REVIEW: A reboot of “The Mikado,” set in Edwardian England, is hilarious, and “The Fantasticks” is a summery charmer.
Of the two shows of this summer’s Skylark Opera Festival, the co-production with Mu Performing Arts of Gilbert & Sullivan’s “The Mikado” has gotten the most attention. But “The Fantasticks” provided an equally satisfying experience.
A fantasy-prone Girl and a callow Boy fall in love across a wall erected by their fathers to keep them apart. But once they overcome that obstacle, much of the attraction wears off. This is an archetypal story of innocence disillusioned, leading to maturity.
As Boy and Girl, Matt Berdahl and Quinn Shadko maintain just the right quality of guilelessness without ever becoming cloying.

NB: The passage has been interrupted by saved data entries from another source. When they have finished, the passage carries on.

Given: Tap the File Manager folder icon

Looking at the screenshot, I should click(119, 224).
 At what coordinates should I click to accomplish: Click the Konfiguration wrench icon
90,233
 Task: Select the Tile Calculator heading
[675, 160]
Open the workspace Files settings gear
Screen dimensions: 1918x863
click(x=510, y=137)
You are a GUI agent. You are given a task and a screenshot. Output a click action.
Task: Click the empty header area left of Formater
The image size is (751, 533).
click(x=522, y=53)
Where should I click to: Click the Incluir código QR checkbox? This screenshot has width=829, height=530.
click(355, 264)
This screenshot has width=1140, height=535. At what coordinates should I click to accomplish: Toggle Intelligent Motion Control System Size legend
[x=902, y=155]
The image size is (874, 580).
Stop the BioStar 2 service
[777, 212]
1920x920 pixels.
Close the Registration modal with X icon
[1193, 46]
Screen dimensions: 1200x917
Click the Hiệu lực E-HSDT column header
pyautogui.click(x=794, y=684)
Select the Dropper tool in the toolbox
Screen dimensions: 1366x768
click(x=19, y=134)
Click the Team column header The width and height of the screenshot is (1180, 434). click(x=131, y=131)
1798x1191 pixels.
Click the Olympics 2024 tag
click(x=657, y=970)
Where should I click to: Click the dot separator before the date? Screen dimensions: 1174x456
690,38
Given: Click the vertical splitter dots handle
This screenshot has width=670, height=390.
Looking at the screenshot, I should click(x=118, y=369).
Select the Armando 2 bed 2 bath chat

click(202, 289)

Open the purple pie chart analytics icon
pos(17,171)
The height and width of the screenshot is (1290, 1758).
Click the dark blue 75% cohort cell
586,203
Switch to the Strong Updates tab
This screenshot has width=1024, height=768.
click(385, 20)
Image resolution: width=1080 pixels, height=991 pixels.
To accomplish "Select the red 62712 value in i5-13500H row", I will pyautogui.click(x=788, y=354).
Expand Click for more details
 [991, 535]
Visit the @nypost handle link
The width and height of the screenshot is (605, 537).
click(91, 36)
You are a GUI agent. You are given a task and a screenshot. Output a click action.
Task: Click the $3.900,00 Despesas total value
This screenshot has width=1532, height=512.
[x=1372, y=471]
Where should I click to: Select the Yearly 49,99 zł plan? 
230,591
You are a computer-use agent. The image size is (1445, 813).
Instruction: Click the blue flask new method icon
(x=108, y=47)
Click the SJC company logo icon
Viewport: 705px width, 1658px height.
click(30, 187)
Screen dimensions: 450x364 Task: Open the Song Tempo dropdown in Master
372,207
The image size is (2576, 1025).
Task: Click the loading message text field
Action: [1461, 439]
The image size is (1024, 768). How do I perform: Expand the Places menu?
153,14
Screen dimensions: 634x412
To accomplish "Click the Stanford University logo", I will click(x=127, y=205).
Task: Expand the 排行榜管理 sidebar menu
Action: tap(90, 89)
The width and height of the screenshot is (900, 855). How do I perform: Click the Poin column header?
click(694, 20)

And their voices blend nicely.
Gabriel Preisser cuts a dashing figure as the Narrator and sings the score’s most famous number, “Try to Remember,” with a dark, expressive baritone.
As the two Fathers, Jeffrey Madison and Paul Coate are comic treats, while still seeming the loving parents.
Robert Neu’s direction captures the utter simplicity of the story. He gives the characters enough weight to make the final reconciliation touching.
A Gilbert & Sullivan purist, I was initially put off by the conceit of Skylark’s “Mikado.” Changing the setting from Japan to Edwardian England and rewriting the lyrics to include references to cricket, botox, cell phones, and Michele Bachmann felt too self-consciously precious.
But I could not sustain a grim mood. Rick Shiomi’s direction won me over completely. He masters the G&S style, making the most of the preposterous plot without condescending to it. He honors the masters while creating something truly hilarious.
With his 20-piece orchestra, Steve Stucki treated the score as the serious music that it is, but he didn’t take it too seriously. Likewise, Penelope Freeh’s choreography was stylistically appropriate, but so clever that she almost stole the show.
That honor, however, went to Randy Reyes, for his reconception of the Lord High Executioner, turning him into a whirling dervish of comic high jinks. A tenor in a baritone role, his singing occasionally lacks the necessary weight for the music.
As the ingénue, Isabella Dawis had the strongest voice, and she paired nicely with the romantic tenor of Phong Nguyen.
Among the supporting characters, Alex Ritchie, as the pompous Pooh-Bah and Ashley Cutright as the dominating Katy Shaw were standouts.
This season is a triumph for Skylark Opera.
William Randall Beard writes about theater and music.